Allow me to clarify.
5. He ran away.
Jack began his adventures by running towards danger. Like an absolute deranged tit. In fact, in Curse of the Black Pearl, he and Senor Bloomingdales ran towards the bad guys underwater, using a upside down canoe as a sort of diving helmet. Sure, he was running in a sneaky, underhanded way, but behind the sneaking was a genuinely charming modicum of bravery. Actual, palpable bravery. As the films went on, he began running away, in more ways than one.
4. He got stupider.
As he go more cowardly, Captain Jack got stupider. You see, he was initially written as a kind of drunken master; his swaying and vacillating bung-eye and the ever-present cloying stink of rum, as commented on continuously by all and sundry, was an act. A ruse. Sure, he was drunk, but his entire personality was a gorgeous, honeyed pitcher-plant, designed to lull people in, then use them. His machinations were undulating and adaptable, and they ensured that not only he, but also his friends would live to fight another day. The second film, however, began sloughing off this glorious shell, leavig behind a dumb guy in a silly hat.
3. He became a jerk.
So we've established that after the first film, Jack got stupider. He also, tragically, got meaner. The reason Jack was such an appealing character was that between cocky, brash displays of bravado, he'd let people see that he genuinely cared. He'd give Will Turner actual, sincere, fatherly advice. He'd go back for his crew. He did such a good job of being genuinely caring, albeit beneath a crusty exterior, that Turner risked his life to rescue Jack from the gallows. And yet somehow, by the second film, he's jettisoned any compassion and taken to abandoning his friends, screwing over his crew and cheating on Will with Kiera Knightley of all people. KIERA KNIGHTLEY. *shudder*
2. He stopped caring, but people cared about him more and more.

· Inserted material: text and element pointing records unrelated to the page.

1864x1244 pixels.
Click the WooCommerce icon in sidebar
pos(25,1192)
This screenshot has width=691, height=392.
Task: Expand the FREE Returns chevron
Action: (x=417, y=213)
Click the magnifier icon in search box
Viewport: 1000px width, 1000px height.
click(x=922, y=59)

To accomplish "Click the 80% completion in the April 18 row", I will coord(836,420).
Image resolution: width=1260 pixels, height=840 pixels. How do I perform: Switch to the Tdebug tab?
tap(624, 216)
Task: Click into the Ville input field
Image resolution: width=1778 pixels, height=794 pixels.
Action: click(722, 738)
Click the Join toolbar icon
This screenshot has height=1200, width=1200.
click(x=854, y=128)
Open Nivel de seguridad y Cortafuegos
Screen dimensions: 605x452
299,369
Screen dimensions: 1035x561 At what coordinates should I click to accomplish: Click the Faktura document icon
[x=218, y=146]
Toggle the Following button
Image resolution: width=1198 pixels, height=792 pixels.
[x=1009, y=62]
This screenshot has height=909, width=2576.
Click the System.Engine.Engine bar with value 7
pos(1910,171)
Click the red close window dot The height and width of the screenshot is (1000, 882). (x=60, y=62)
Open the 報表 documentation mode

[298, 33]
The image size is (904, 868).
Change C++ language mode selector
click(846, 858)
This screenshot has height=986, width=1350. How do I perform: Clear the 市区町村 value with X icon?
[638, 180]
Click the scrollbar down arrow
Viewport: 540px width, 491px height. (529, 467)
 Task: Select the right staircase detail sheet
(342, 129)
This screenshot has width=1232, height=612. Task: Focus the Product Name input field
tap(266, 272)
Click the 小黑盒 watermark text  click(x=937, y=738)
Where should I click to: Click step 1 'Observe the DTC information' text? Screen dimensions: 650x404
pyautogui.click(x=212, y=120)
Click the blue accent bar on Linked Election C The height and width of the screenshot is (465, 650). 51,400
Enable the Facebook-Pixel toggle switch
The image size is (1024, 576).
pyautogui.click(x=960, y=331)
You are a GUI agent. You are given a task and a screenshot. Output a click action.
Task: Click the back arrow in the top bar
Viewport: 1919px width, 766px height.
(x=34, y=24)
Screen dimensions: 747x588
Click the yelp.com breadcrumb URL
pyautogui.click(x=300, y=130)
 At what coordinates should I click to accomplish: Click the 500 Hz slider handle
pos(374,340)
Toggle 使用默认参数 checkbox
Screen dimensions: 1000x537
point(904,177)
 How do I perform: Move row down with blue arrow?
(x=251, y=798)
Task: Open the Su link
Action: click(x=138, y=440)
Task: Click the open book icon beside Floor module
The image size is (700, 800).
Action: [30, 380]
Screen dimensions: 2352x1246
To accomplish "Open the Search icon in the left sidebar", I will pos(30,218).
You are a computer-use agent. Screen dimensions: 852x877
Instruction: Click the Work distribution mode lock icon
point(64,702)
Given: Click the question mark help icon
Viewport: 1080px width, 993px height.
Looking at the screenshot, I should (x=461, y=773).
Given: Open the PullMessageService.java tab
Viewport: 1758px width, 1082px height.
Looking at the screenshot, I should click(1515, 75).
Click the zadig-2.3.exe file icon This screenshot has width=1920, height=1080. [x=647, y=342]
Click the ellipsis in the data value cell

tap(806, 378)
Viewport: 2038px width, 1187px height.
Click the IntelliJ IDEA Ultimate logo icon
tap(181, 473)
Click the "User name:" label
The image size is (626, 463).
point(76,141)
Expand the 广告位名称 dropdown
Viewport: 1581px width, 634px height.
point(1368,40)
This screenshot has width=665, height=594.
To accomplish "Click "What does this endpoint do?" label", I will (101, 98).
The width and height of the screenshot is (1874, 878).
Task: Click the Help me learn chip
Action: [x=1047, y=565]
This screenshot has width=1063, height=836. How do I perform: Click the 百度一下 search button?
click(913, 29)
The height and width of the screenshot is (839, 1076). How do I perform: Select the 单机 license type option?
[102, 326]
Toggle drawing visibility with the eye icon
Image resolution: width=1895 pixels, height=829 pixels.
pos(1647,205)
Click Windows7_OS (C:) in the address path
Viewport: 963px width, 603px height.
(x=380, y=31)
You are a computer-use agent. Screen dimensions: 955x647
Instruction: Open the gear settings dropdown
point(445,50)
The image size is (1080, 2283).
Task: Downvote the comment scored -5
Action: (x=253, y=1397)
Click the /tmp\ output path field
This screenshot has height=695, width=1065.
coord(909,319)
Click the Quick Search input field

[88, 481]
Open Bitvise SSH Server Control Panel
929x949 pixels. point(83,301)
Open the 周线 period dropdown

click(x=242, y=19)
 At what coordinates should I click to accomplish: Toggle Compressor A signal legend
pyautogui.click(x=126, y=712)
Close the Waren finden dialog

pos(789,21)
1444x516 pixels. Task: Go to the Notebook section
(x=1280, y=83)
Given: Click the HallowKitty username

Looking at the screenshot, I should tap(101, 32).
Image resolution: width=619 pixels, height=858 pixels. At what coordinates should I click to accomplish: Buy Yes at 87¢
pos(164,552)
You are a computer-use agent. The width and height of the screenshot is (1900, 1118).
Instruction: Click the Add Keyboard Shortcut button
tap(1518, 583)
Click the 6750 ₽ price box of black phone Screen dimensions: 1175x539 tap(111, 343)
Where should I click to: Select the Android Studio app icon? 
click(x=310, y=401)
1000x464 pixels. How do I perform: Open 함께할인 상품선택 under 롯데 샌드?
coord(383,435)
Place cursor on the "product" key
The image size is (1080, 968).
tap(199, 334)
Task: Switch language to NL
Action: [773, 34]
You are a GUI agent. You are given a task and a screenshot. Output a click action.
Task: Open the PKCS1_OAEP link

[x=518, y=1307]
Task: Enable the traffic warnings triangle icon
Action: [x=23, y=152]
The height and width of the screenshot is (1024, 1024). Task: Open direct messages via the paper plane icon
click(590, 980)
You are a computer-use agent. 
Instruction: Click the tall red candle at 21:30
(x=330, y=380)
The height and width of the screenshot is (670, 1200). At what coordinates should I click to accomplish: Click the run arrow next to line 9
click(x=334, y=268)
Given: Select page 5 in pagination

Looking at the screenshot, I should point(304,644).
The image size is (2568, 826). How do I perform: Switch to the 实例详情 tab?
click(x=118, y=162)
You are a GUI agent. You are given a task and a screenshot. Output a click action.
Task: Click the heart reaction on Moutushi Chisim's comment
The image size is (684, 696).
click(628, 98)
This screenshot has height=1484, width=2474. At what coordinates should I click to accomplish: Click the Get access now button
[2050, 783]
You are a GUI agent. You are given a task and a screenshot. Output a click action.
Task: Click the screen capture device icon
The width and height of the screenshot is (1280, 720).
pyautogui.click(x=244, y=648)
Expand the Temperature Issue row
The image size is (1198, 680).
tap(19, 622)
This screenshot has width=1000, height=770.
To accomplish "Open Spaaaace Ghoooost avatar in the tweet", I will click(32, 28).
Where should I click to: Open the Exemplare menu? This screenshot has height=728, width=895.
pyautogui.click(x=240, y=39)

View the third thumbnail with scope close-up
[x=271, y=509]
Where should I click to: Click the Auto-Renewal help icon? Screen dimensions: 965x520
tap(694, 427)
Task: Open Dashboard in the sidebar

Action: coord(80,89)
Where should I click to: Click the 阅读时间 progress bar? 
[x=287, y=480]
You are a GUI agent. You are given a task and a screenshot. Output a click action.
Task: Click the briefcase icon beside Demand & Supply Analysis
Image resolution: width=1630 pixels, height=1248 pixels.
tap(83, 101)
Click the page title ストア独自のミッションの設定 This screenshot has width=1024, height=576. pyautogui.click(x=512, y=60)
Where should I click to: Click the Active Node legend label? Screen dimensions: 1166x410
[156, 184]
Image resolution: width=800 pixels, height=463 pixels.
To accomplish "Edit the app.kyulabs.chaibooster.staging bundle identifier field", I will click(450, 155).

This ties in with point three, but stings more: the second film sees Jack doing a 180 degree swing from loveable Han Solo style rogue/mentor to tactless womanising bastard. And yet somehow, when he gets eaten at the conclusion of the interminable part two in the series, his friends - the same friends he's been screwing over the whole movie - tearfully dedicate themselves to bringing him back from the dead. Which is the kind of jarring, idiotic narrative dissonance that makes this series about as consistent as the Matrix trilogy.
1. He got Braffed.
This is the worst crime of all: near the tail end of season three of scrubs, Zach Braff and co. turned J.D. from a thoughtful, sometimes goofy but incredibly competent young doctor into... this guy.
Granted, there's some of The Todd in there, but still. When something gets 'Braffed', it goes from great to annoying really fast. Take, for example, every track off the Garden State soundtrack. They all got Braffed. And captain Jack Sparrow got Braffed harder than a Braff could Braff. How? By sacraficing everything that made him great - heroism, charm, mentoring, bravery, loyalty, with just a splash of idiocy - and replaced it instead with big, dumb, marketable and iconic pratfalls and setpieces, combined with acts of downright cruelty towards characters he previously went out of his way to help.
Which, ironically, not even JD would do. Especially not to his chocolate bear.